For me, a Business Law major, had 4 upper level classes left to graduate and it took me a year and a half to take them. I remember that two of the classes had only one offering per semester and they were scheduled for the same day and time. I had to pick one and take the other the next semester. The other course was a once a semester class also, and once it was full, you were SOL. A few students were SOL. 

So what does this do for a student? Besides the actual tuition going up, you end up staying for longer. Much longer than you ever wanted or accounted for. You end up paying more to the school. Sometimes you even pay for classes you didn’t even take (paying for a full-time enrollment yet taking less than the total allowable units). 

All of this adds an additional burden on the student. It takes them longer to graduate, find a job and pay off the loans that are accumulating interest upon interest charges. 

For me, I took an nearly 2 years longer to graduate than I would have if I had just gone to USC. The first time I couldn’t find enough classes, I looked into double majors and enrolled in other classes to fill the gaps. I had more units than the max allowed for the part-time tuition but not as much as the full-time maximum. That’s how I finished with three degrees. They didn’t come willingly or because I had an unhealthy obsession with diplomas. They came out of necessity. It was either that or throw away both my time and money. 
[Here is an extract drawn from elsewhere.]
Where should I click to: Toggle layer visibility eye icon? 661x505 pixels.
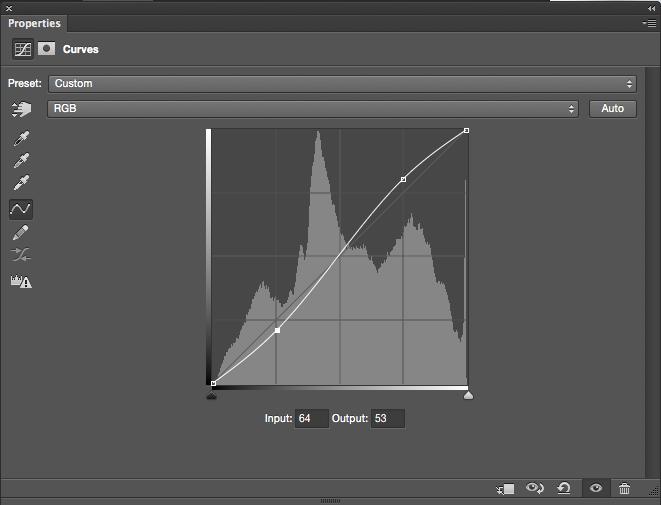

You live and you learn (for a very steep price). 

@Suga_Shane

EDIT: Oh, I completely forgot to mention this. While CSUN was having “budget issues” and letting teachers go and cutting classes all while charging students more and more tuition every year, they were in the middle of building this: 

http://blogs.csun.edu/news/2012/01/recreation-center/

A $63 million dollar, 138,000 square foot gym and recreation center. Yup, because that’s what we needed, a place to work out, not a place to learn something. I guess it’s my fault for mistaking this school for a school.